→ **Dataset entries**:
---+---

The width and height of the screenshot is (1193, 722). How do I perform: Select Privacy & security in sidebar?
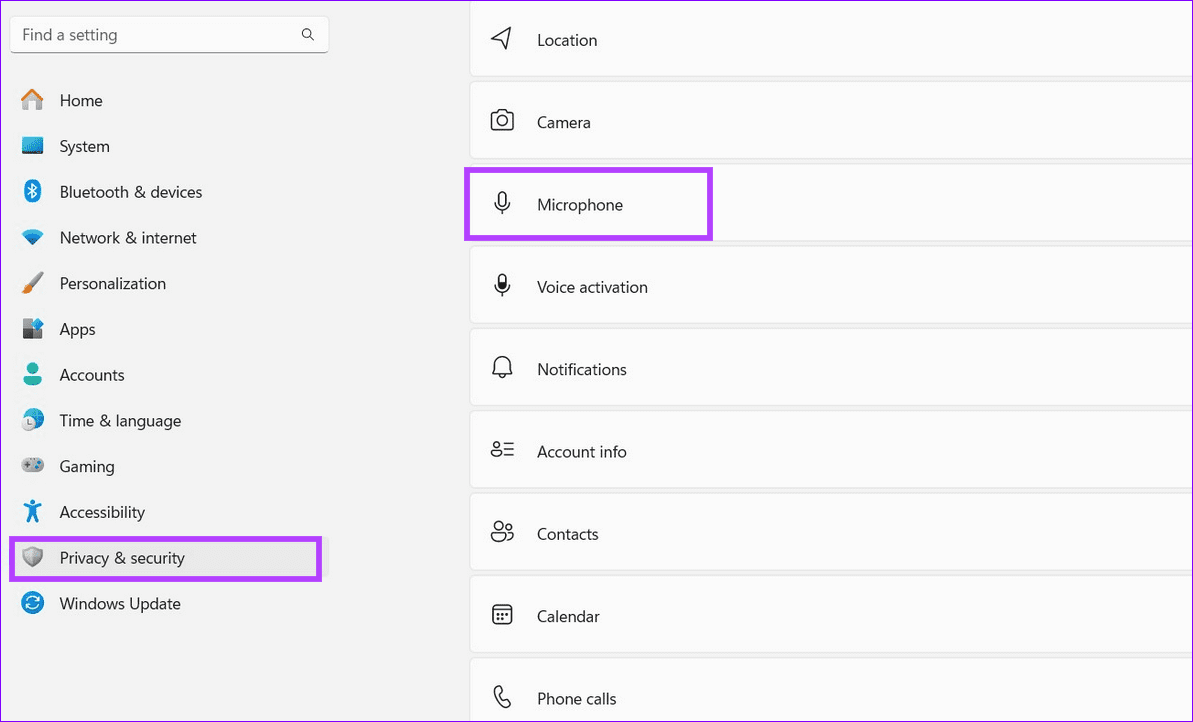tap(122, 558)
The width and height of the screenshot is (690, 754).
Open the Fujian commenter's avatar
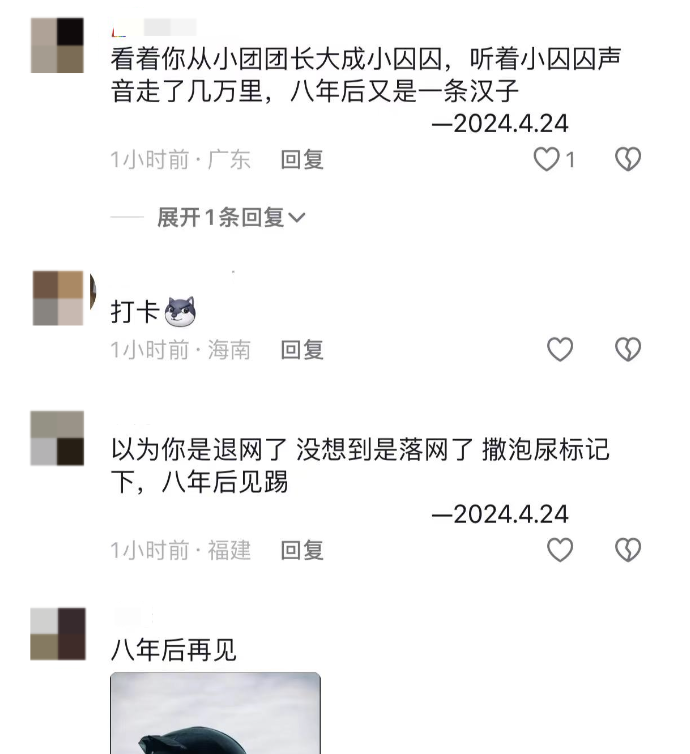tap(57, 438)
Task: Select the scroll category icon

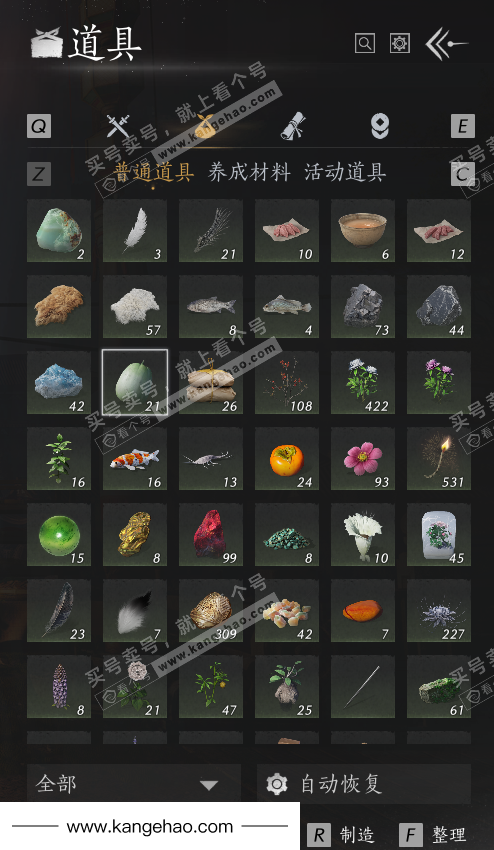Action: (x=293, y=126)
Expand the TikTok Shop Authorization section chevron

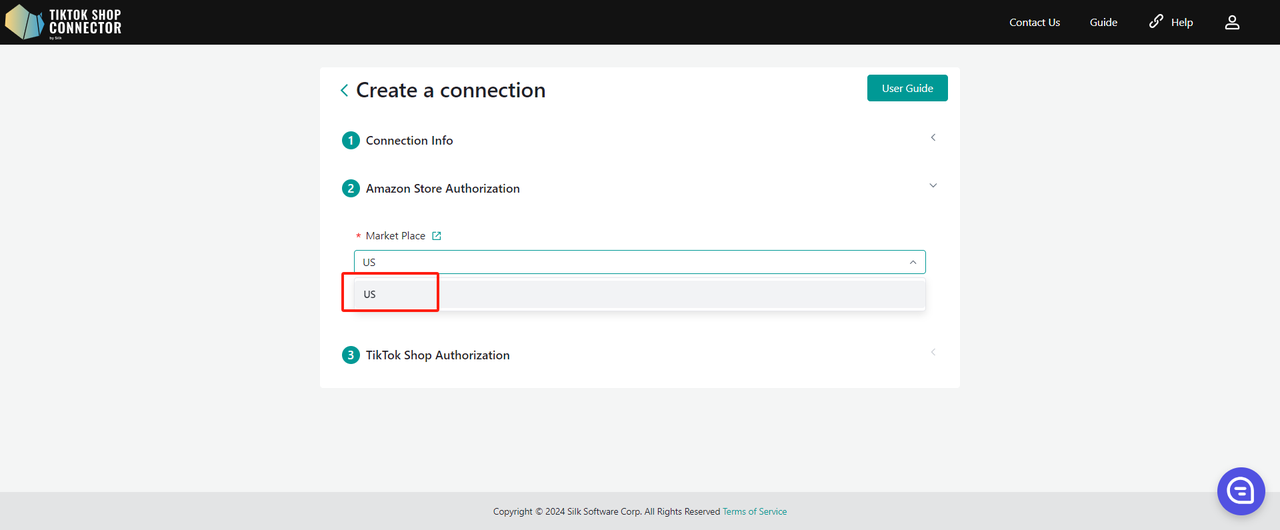pyautogui.click(x=933, y=352)
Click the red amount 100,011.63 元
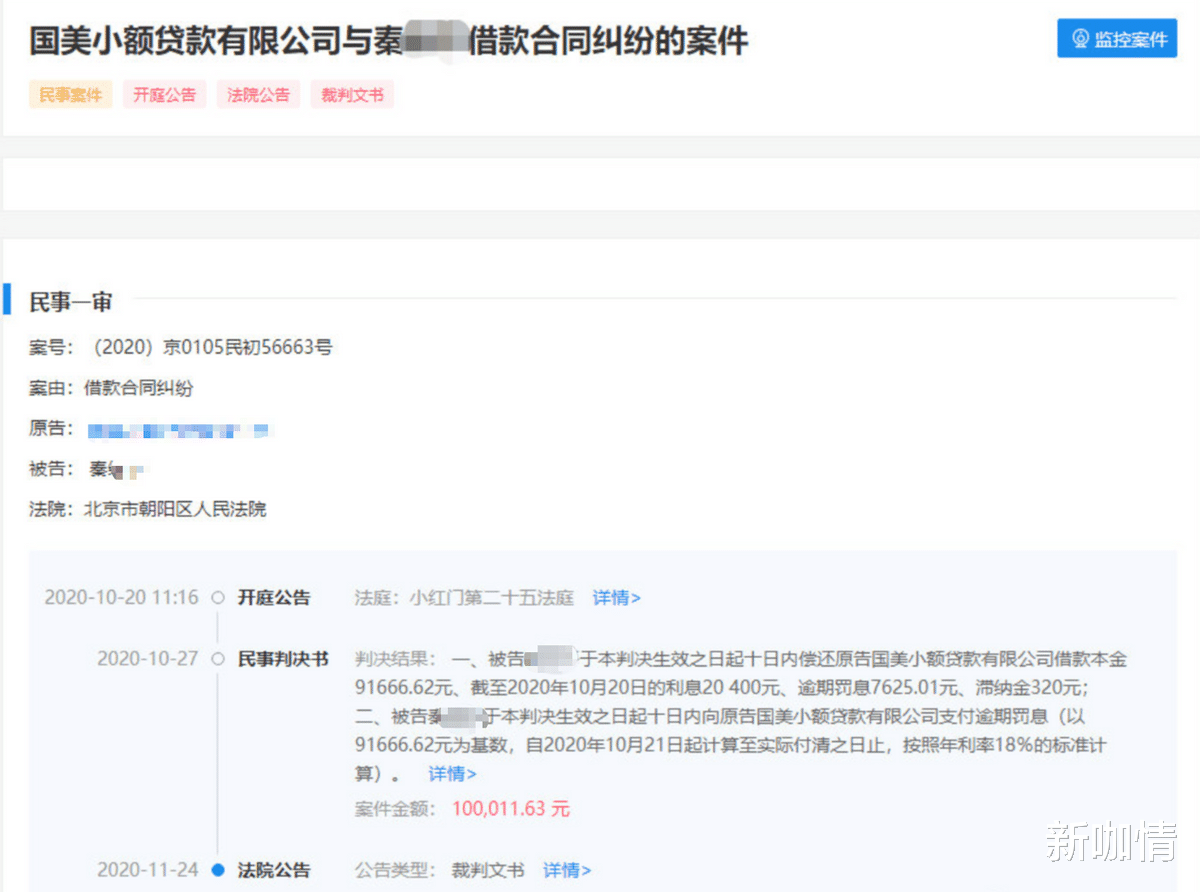1200x892 pixels. coord(510,810)
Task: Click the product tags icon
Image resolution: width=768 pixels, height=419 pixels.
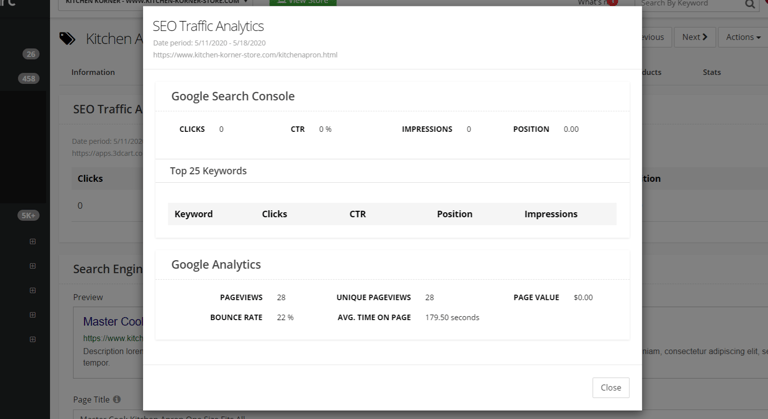Action: pos(67,39)
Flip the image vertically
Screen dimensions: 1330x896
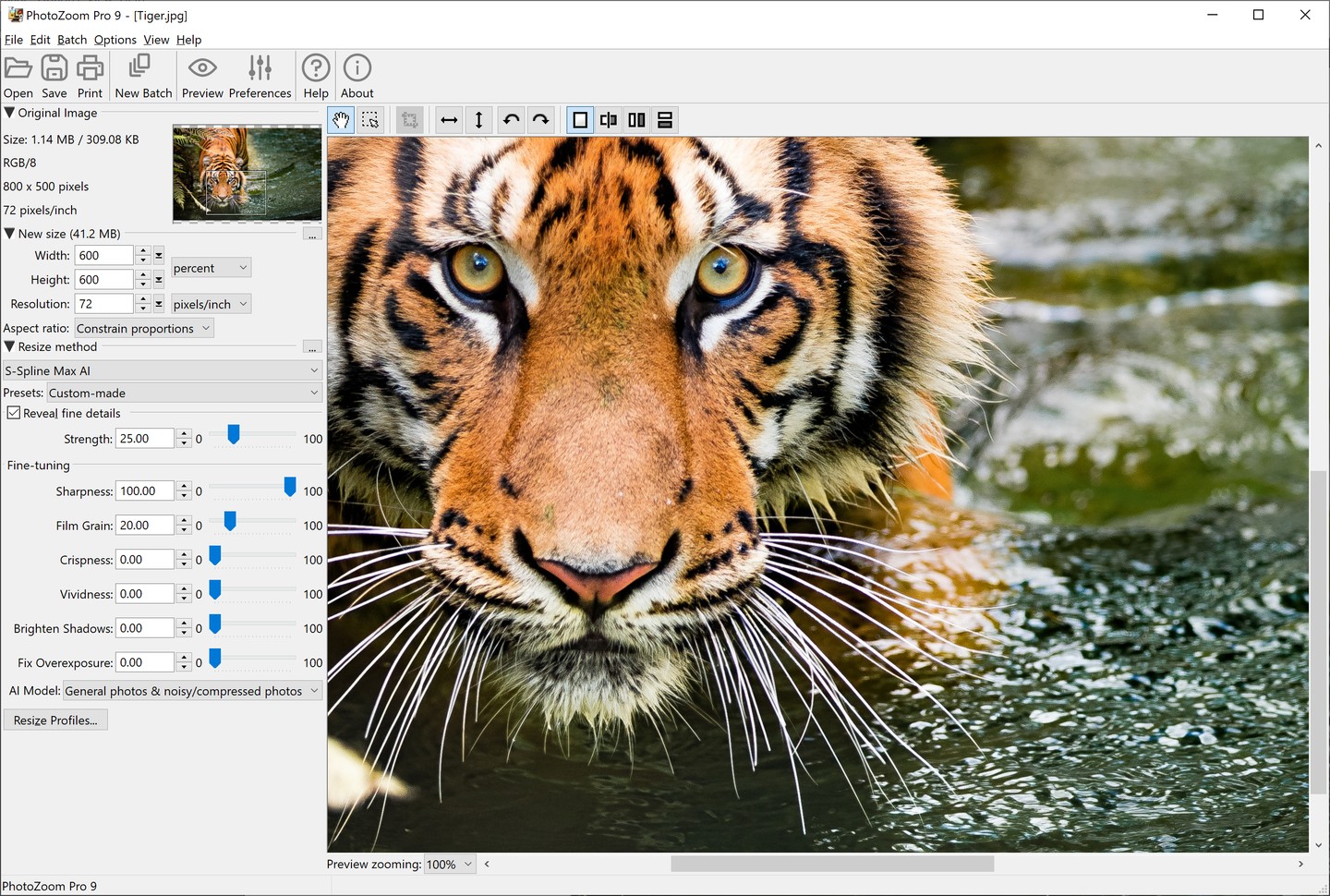[478, 120]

---+---

→ **Problem requirements**:
For this exercise, return the records above in full and exactly, omitting the images.

→ **Task response**:
The width and height of the screenshot is (1193, 722). How do I perform: Select Privacy & security in sidebar?
tap(122, 558)
The width and height of the screenshot is (690, 754).
Open the Fujian commenter's avatar
tap(57, 438)
Task: Select the scroll category icon

Action: (x=293, y=126)
Expand the TikTok Shop Authorization section chevron

pyautogui.click(x=933, y=352)
Click the red amount 100,011.63 元
1200x892 pixels. coord(510,810)
Task: Click the product tags icon
Image resolution: width=768 pixels, height=419 pixels.
Action: pos(67,39)
Flip the image vertically
Screen dimensions: 1330x896
[478, 120]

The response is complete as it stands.